PAGE EXTRACT >>
▼

Envy, the Escada is amazing if it's the one I think you mean (reddish/pink bottle I believe). And Joy, yes Coolwater may be a bit 90's, but it's classic-sexy.


----------



## Joyeuux (May 14, 2005)

Originally Posted by *Sofia* And Joy, yes Coolwater may be a bit 90's, but it's classic-sexy. Aww, thanks Sofia!
Yea, I think he smells sexy!


----------



## blaquepooky (May 25, 2005)

When I recently went to Sephora with my bf, he tested some fragrances to entertain himself. I can only remember him liking Kenneth Coles' Reaction and Burberry.


----------



## peekaboo (May 25, 2005)

Fahrenheit by Dior and Echo from Davidoff. I like Marc Jacobs for men and Pleasures for men as well.


----------



## monniej (May 25, 2005)

ditto - this one always gets my attention

Originally Posted by *Femme*Noir* I love Jean Paul Gautier for men:icon_love


----------



## Geek (May 26, 2005)

Originally Posted by *peeptoad* 

CK Summer....It's wonderful!

▲

DATA SEGMENT >>
▼

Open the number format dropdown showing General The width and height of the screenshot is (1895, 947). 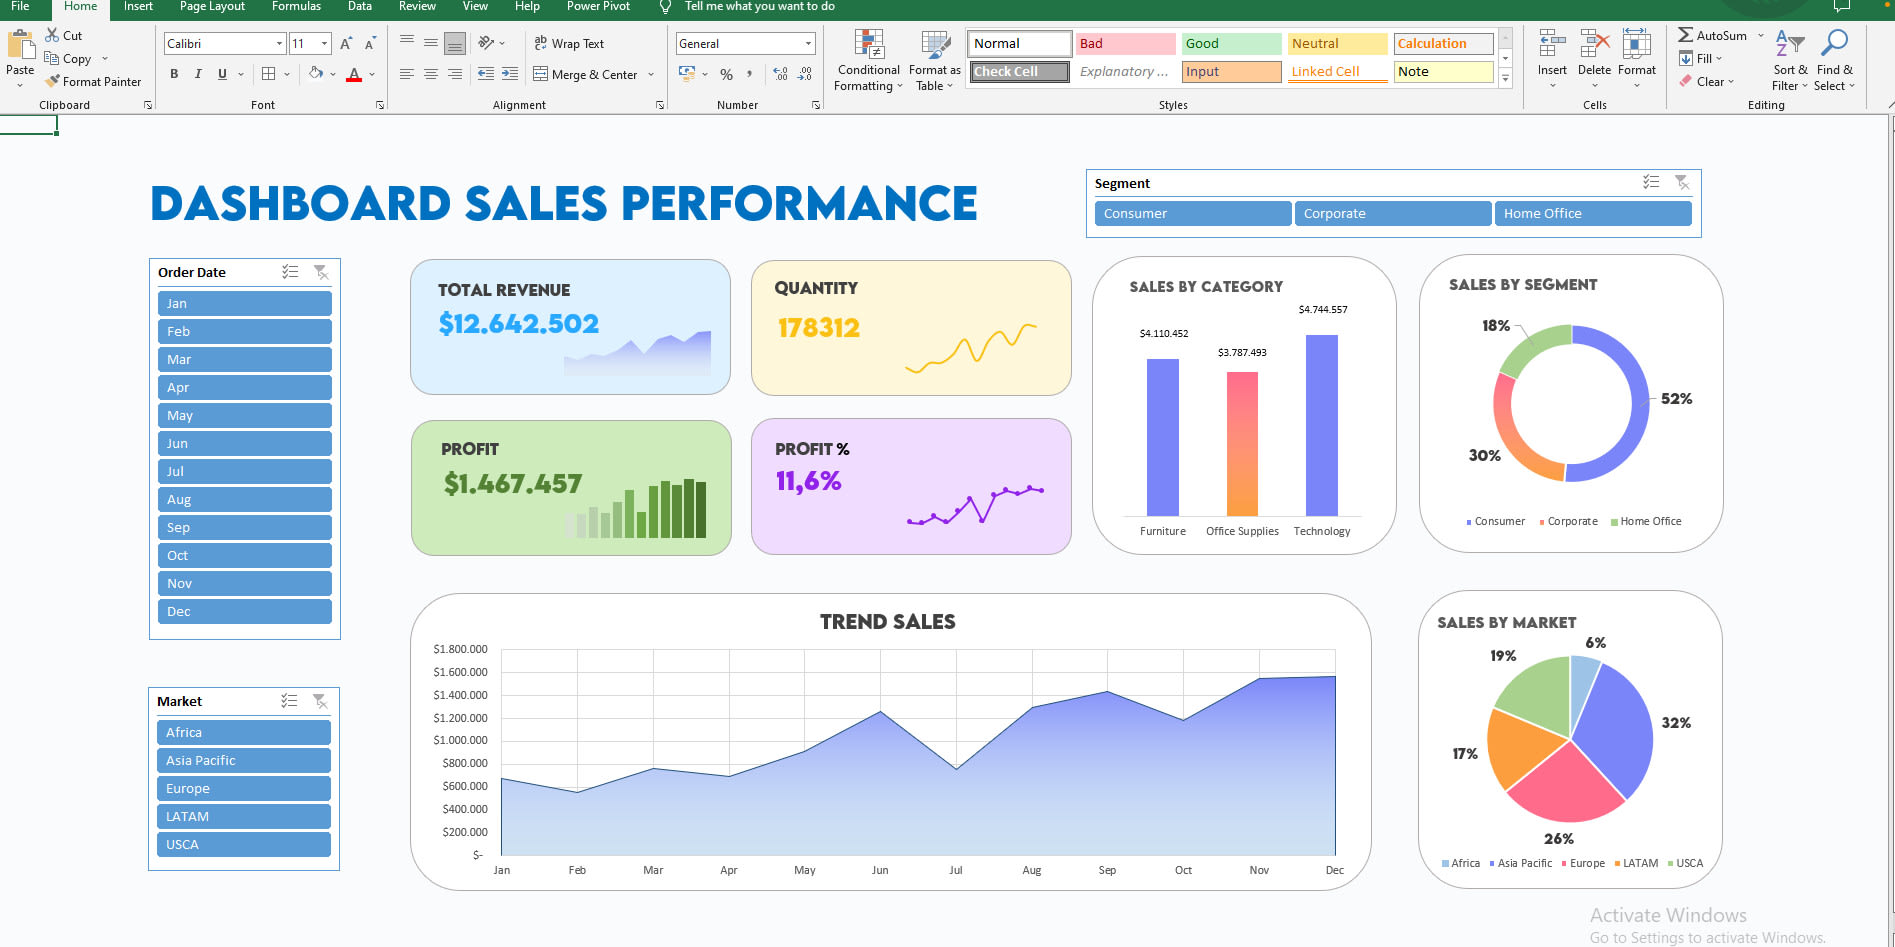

▲

TASKS TO CARRY OUT >>
(A) How would you put this sentence from the fragrance thread into Spanish: "When I recently went to Sephora with my bf, he tested some fragrances to entertain himself."
(B) Could you set down, word for word, the part of the fragrance thread that opens with the words containing "Originally Posted by *Femme*Noir*" and closes with "CK Summer....It's wonderful!"?
(C) Can you take the fragrance thread further, picking up after its last sentence?
The lines are separate material, apart from the fragrance thread.

ANSWERS GIVEN >>
(A) Cuando fui hace poco a Sephora con mi novio, probó algunas fragancias para entretenerse.

(B)
Originally Posted by *Femme*Noir* I love Jean Paul Gautier for men:icon_love


----------



## Geek (May 26, 2005)

Originally Posted by *peeptoad* 

CK Summer....It's wonderful!

(C)
Welcome to MakeupTalk!


----------



## NYAngel98 (May 26, 2005)

Originally Posted by *peeptoad* CK Summer....It's wonderful! Welcome Peeptoad! I'm Janelle... nice to meet you!





I love Drakkar - old, but still delish' !! :icon_love


----------



## spazbaby (Jun 13, 2005)

Originally Posted by *NYAngel98* My favorite is an oldie but a damn goodie!! Drakkar Noir




MMMMM I loooooove that!!! 



oh man thats my favorite too! if a guy passes me in the mall or bar wearing that, he instantly has my attention.
i also like men's curve


----------



## sugersoul (Jun 16, 2005)

1) anything Hugo Boss

2) Chanel Allure Sport for Men

3) Georgio Armani , Aqua Di'gio


----------



## ewunia2 (Jun 16, 2005)

1) Ultraviolet:icon_love 

2) Empario (Black)






3) Dolce&amp; Gabbana


----------



## smallpuppy (Jun 16, 2005)

Originally Posted by *PnkCosmo* Lolita Lempicka Man, YSL Body Kouros, &amp; Madame Rochas Man. I like Hollister, Armani, and Be delicious for men


----------



## ayce (Jun 17, 2005)

surprisingly im lovin Clinique Happy for men.. smells so clean and soo good!


----------



## ilonacb (Jun 23, 2005)

Originally Posted by *ayce* surprisingly im lovin Clinique Happy for men.. smells so clean and soo good! The first one - Davidoff "Deep" - fresh, clear, sporty and smells like an ocean breeze



The second - Ralph Lauren - Romance Silver men - cool freshness, exotic spices, woods and musk.

Unfortunately, my boyfriend hates this fragrance



We have completely different taste.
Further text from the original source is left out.